▸ Fragmento para leer

________________________________________

Mañana humeda, nublada, caliente. Un pelirrojo vagando en bici. No se puede parar. Está buscando su dosis. “Después, si quieres, te doy cien entrevistas”. Pedalea.
Jason, padres cubanos, 30 años. No da su apellido, no quiere fotos. Pero te cuenta: “Yo me enganché con las pastillas y luego cogí la manteca. Y cuando tú tocas la manteca, no quieres más pastillas”. La “manteca” es boy. Jason jugaba al béisbol. Viene "de buena familia”. Su hermana está a punto de ser abogada. Jason: “¡Todavía estoy tratando de entender qué carajo pasó con mi vida!”.

________________________________________

▸ Problema planteado 1
Enumere los tres adjetivos con los que el fragmento para leer describe la mañana en su primera oración.
▸ Problema planteado 2
Resuma en un texto más breve el párrafo del fragmento para leer que comienza con «Jason, padres cubanos», conservando sus datos principales.
▸ Problema planteado 3
Según el fragmento para leer, ¿a qué deporte jugaba Jason?

▸ Segmento de datos
________________________________________

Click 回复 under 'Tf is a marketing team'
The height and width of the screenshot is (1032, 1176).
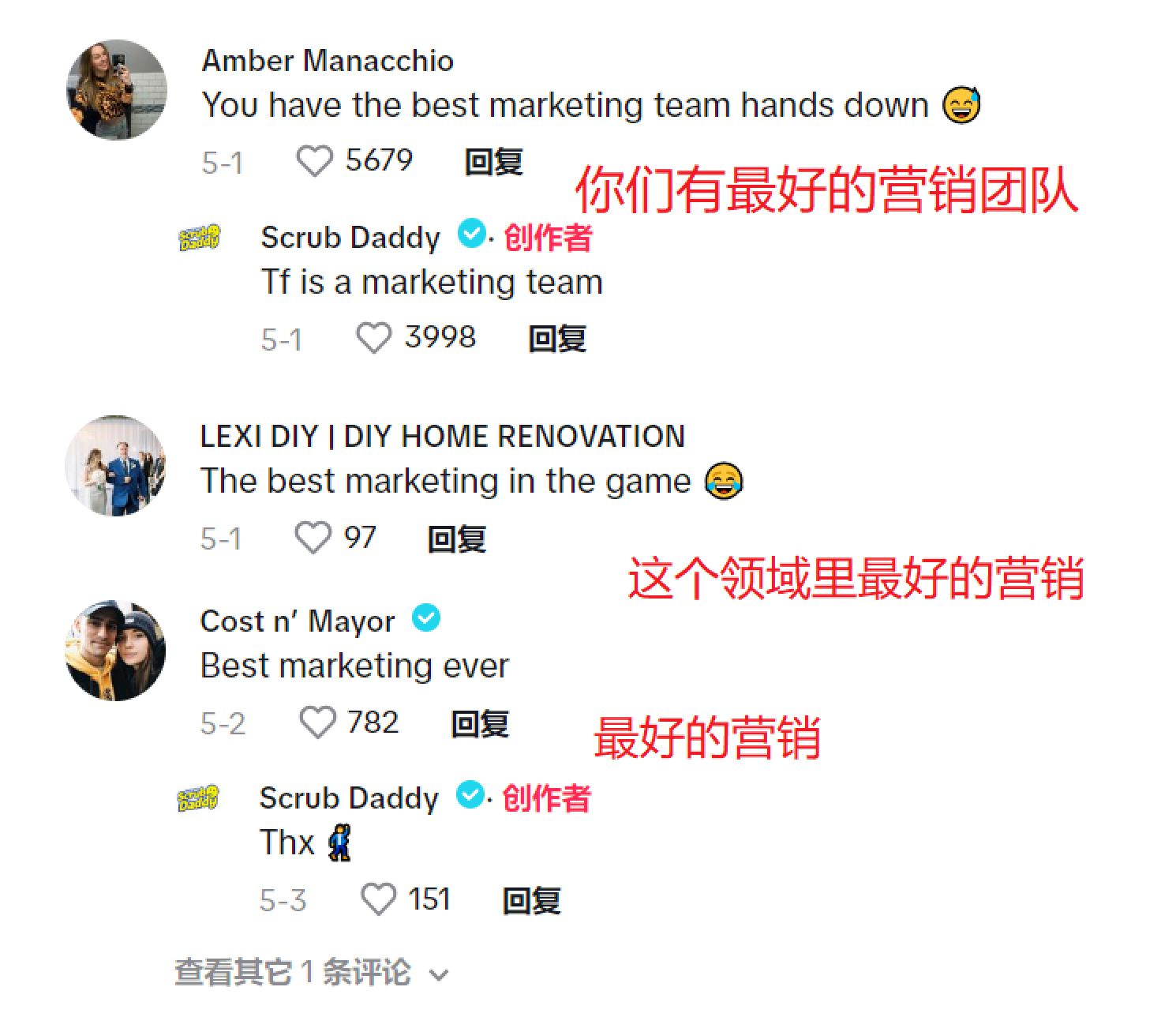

________________________________________

▸ Respuesta completa 1
humeda, nublada, caliente

▸ Respuesta completa 2
Jason, de 30 años e hijo de padres cubanos, no da su apellido ni acepta fotos. Se enganchó a las pastillas y después a la «manteca» (boy), tras lo cual ya no quiso más pastillas. Jugaba al béisbol, viene «de buena familia» y su hermana está a punto de ser abogada. Todavía intenta entender qué pasó con su vida.

▸ Respuesta completa 3
Al béisbol.